[BEGIN INPUT FOR THIS TASK]

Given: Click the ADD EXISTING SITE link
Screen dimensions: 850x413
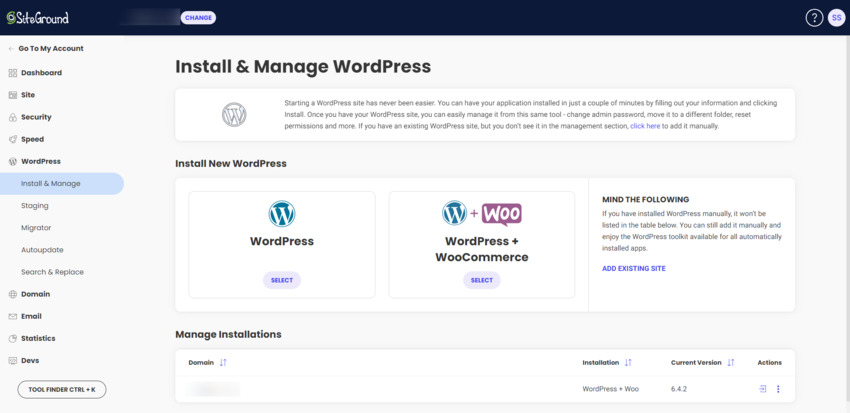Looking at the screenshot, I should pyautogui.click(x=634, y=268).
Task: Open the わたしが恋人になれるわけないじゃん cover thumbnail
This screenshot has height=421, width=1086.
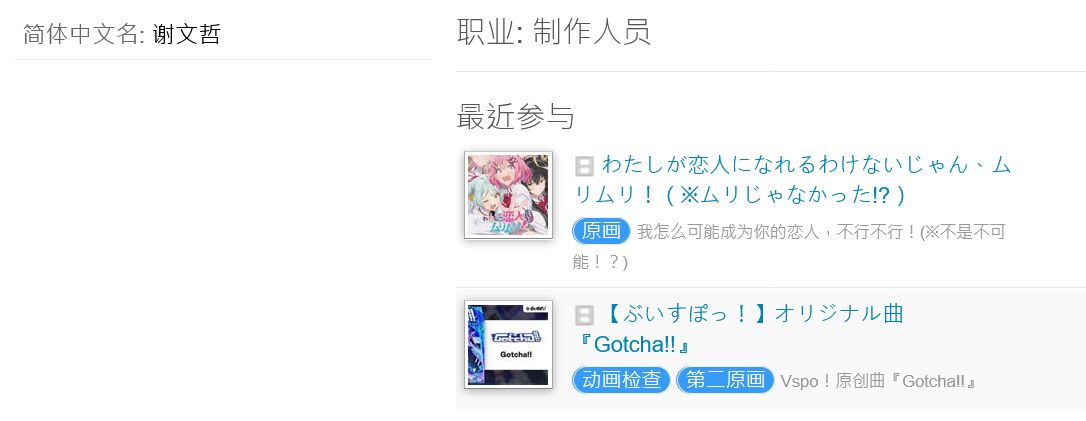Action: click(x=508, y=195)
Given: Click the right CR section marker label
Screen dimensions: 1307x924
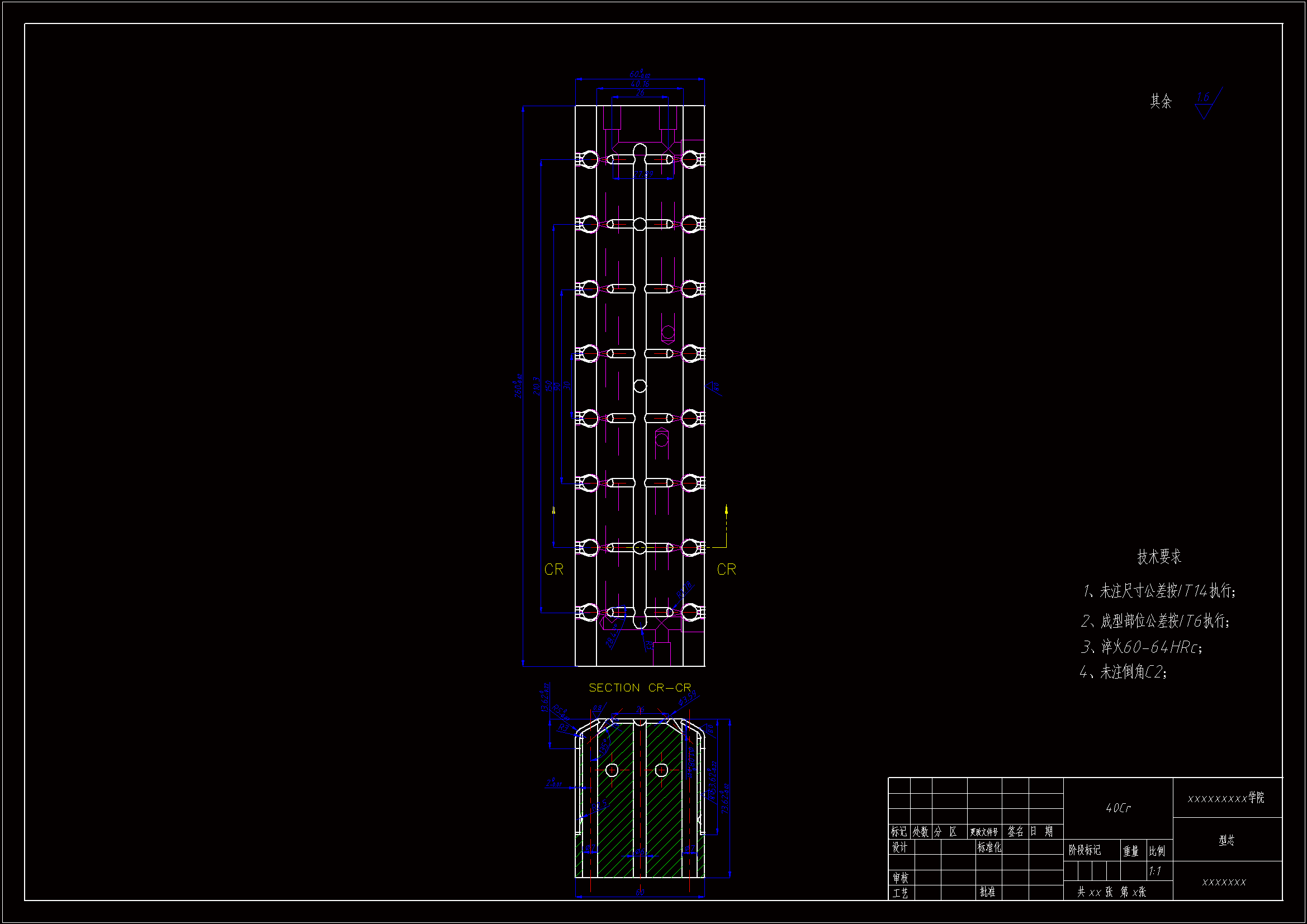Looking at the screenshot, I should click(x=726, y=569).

[END INPUT FOR THIS TASK]

> _WHAT YOU HAVE TO DO_: Reproduce all three records above word for word, leaving out the pictures.

> _PROBLEM SOLUTION_:
Given: Click the ADD EXISTING SITE link
Screen dimensions: 850x413
Looking at the screenshot, I should pyautogui.click(x=634, y=268).
Task: Open the わたしが恋人になれるわけないじゃん cover thumbnail
This screenshot has height=421, width=1086.
Action: click(x=508, y=195)
Given: Click the right CR section marker label
Screen dimensions: 1307x924
Looking at the screenshot, I should click(x=726, y=569).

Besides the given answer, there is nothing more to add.